Tag Archives: data engineering

Getting Your First Job in Data Science

Getting your first data science job might be challenging, but it’s possible to achieve this goal with the right resources.

Before jumping into a data science career, there are a few questions you should be able to answer:

  • How do you break into the profession?
  • What skills do you need to become a data scientist?
  • Where are the best data science jobs?

First, it’s important to understand what data science is. To do data science, you have to be able to process large datasets and utilize programming, math, and technical communication skills. You also need to have a sense of intellectual curiosity to understand the world through data. To help complete the picture around data science, let’s dive into the different roles within data science.

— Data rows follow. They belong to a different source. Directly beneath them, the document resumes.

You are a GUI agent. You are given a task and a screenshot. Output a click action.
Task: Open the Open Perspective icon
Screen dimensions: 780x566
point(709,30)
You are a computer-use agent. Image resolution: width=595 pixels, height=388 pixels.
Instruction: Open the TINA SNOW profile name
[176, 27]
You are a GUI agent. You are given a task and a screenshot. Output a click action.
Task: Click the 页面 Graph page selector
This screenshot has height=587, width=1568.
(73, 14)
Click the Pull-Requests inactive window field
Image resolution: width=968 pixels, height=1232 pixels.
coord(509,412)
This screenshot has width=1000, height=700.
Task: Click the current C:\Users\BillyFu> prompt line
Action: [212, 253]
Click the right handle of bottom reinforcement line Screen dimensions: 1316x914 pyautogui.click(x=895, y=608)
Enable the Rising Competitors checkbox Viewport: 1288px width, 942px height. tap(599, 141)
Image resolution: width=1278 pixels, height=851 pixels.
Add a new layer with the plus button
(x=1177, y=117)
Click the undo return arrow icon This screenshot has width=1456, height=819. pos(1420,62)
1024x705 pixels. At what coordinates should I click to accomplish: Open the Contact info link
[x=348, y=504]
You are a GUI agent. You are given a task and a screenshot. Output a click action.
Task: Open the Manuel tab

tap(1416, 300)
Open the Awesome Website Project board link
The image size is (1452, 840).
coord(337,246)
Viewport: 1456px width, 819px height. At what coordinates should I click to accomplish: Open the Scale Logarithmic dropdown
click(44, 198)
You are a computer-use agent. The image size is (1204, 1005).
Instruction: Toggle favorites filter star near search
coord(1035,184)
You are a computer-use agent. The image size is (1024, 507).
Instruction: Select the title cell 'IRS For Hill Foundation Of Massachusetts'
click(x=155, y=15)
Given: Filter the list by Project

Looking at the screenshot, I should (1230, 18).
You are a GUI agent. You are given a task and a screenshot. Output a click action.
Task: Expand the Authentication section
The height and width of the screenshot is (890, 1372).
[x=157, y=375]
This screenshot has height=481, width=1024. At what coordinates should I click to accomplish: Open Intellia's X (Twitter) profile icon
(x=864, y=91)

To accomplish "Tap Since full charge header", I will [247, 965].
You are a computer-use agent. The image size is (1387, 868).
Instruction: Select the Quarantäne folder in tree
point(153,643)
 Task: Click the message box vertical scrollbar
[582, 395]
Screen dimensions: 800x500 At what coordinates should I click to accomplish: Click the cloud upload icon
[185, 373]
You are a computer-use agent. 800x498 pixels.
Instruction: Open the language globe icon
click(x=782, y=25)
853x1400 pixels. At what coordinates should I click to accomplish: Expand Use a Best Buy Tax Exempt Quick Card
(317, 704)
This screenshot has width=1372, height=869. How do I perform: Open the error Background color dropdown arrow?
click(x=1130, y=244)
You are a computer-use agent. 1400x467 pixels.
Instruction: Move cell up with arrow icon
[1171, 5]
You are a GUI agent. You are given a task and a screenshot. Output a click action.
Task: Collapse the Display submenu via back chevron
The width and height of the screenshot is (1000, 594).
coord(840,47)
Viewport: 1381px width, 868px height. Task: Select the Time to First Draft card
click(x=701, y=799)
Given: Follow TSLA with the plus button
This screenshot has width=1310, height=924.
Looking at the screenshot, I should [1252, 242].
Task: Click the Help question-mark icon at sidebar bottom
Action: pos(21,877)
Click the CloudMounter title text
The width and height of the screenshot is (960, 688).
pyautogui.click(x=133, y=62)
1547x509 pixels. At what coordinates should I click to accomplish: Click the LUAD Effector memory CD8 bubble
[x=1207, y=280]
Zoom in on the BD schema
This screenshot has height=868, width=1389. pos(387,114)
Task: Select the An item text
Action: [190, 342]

The Different Data Science Roles

Data science teams come together to solve some of the hardest data problems an organization might face. Each individual of the team will have a different part of the skill set required to complete a project from end to end.

Data Scientists

Data scientists are the bridge between programming and algorithmic thinking. A data scientist can run a project from end-to-end. They can clean large amounts of data, explore data sets to find trends, build predictive models, and create a story around their findings.

Data Analysts

Data analysts sift through data and provide helpful reports and visualizations. You can think of this role as the first step on the way to a job as a data scientist or as a career path in of itself.

Data Engineers

Data engineers typically handle large amounts of data and lay the groundwork for data scientists to do their jobs effectively. They are responsible for managing database systems, scaling data architecture to multiple servers, and writing complex queries to sift through the data.

The Data Science Process

Now that you have a general understanding of the different roles within data science, you might be asking yourself “what do data scientists actually do?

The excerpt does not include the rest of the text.